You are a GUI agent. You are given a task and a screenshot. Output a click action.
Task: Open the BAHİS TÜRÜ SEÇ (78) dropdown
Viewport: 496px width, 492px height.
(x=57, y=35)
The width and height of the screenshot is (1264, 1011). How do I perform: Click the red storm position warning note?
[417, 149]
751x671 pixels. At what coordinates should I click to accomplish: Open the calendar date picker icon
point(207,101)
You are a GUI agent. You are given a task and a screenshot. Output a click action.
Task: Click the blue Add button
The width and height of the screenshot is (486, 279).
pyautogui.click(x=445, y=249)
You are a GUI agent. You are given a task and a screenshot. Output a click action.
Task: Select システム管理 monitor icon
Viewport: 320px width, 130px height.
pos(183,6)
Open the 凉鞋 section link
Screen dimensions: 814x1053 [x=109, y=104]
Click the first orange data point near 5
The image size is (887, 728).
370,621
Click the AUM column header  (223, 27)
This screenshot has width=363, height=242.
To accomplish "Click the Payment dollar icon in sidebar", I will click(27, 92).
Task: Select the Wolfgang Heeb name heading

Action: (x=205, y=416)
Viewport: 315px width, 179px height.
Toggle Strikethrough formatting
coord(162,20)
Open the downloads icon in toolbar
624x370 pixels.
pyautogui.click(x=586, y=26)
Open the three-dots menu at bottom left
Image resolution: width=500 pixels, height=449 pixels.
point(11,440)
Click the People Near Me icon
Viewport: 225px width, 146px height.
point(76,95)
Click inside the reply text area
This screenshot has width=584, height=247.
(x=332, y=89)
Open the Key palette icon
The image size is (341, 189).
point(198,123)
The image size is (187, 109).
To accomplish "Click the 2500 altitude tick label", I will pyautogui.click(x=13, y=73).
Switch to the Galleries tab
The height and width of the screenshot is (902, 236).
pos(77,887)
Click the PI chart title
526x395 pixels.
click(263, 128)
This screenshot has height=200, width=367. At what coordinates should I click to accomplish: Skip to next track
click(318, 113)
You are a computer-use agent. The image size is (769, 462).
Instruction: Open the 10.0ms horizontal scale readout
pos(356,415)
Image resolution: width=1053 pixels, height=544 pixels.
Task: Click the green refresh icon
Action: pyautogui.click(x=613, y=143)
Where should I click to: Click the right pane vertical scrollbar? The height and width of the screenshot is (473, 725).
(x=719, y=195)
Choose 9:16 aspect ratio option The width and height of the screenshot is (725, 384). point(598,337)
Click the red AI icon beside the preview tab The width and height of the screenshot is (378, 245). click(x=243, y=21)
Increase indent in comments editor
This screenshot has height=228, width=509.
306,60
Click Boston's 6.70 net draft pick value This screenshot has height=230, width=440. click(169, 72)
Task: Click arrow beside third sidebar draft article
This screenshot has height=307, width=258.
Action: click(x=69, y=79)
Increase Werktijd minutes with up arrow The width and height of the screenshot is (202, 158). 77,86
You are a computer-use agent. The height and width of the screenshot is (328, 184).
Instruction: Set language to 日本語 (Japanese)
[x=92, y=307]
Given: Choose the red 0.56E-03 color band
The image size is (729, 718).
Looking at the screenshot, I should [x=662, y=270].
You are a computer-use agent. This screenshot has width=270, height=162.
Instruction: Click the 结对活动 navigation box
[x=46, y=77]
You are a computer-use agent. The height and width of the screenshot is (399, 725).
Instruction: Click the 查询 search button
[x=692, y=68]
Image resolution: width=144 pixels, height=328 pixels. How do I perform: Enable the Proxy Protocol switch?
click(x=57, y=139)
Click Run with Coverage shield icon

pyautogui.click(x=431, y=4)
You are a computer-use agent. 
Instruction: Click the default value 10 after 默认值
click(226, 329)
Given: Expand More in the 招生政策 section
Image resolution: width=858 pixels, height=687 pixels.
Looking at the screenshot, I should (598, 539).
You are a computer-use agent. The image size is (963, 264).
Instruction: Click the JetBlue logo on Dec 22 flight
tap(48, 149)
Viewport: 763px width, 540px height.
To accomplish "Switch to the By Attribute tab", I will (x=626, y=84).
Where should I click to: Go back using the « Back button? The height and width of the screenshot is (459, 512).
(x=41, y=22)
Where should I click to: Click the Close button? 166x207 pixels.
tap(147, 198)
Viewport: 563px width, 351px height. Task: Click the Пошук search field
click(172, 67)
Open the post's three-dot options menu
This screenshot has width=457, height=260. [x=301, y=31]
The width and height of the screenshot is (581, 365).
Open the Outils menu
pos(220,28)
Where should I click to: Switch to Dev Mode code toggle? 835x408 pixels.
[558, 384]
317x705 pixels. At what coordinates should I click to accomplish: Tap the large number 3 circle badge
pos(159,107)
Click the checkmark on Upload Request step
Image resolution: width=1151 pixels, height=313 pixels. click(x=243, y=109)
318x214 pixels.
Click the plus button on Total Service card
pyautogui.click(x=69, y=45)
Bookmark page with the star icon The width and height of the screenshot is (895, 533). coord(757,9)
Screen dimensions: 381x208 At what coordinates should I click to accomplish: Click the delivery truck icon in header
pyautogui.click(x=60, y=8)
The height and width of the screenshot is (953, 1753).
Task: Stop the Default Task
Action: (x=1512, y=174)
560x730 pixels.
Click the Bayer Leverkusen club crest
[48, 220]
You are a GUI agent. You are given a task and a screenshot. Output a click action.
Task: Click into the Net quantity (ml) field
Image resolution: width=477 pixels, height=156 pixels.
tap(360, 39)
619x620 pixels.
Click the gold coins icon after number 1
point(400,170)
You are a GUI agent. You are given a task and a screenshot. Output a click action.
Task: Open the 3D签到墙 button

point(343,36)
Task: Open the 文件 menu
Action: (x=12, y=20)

• _Work required_: Since only part of the listing is wanted, copy exactly the lines from the one holding "751x671 pixels. At" to the one holding "Viewport: 315px width, 179px height.", both included.

• _Completed exercise_:
751x671 pixels. At what coordinates should I click to accomplish: Open the calendar date picker icon
point(207,101)
You are a GUI agent. You are given a task and a screenshot. Output a click action.
Task: Click the blue Add button
The width and height of the screenshot is (486, 279).
pyautogui.click(x=445, y=249)
You are a GUI agent. You are given a task and a screenshot. Output a click action.
Task: Select システム管理 monitor icon
Viewport: 320px width, 130px height.
pos(183,6)
Open the 凉鞋 section link
Screen dimensions: 814x1053 [x=109, y=104]
Click the first orange data point near 5
The image size is (887, 728).
370,621
Click the AUM column header  (223, 27)
This screenshot has width=363, height=242.
To accomplish "Click the Payment dollar icon in sidebar", I will click(27, 92).
Task: Select the Wolfgang Heeb name heading

Action: (x=205, y=416)
Viewport: 315px width, 179px height.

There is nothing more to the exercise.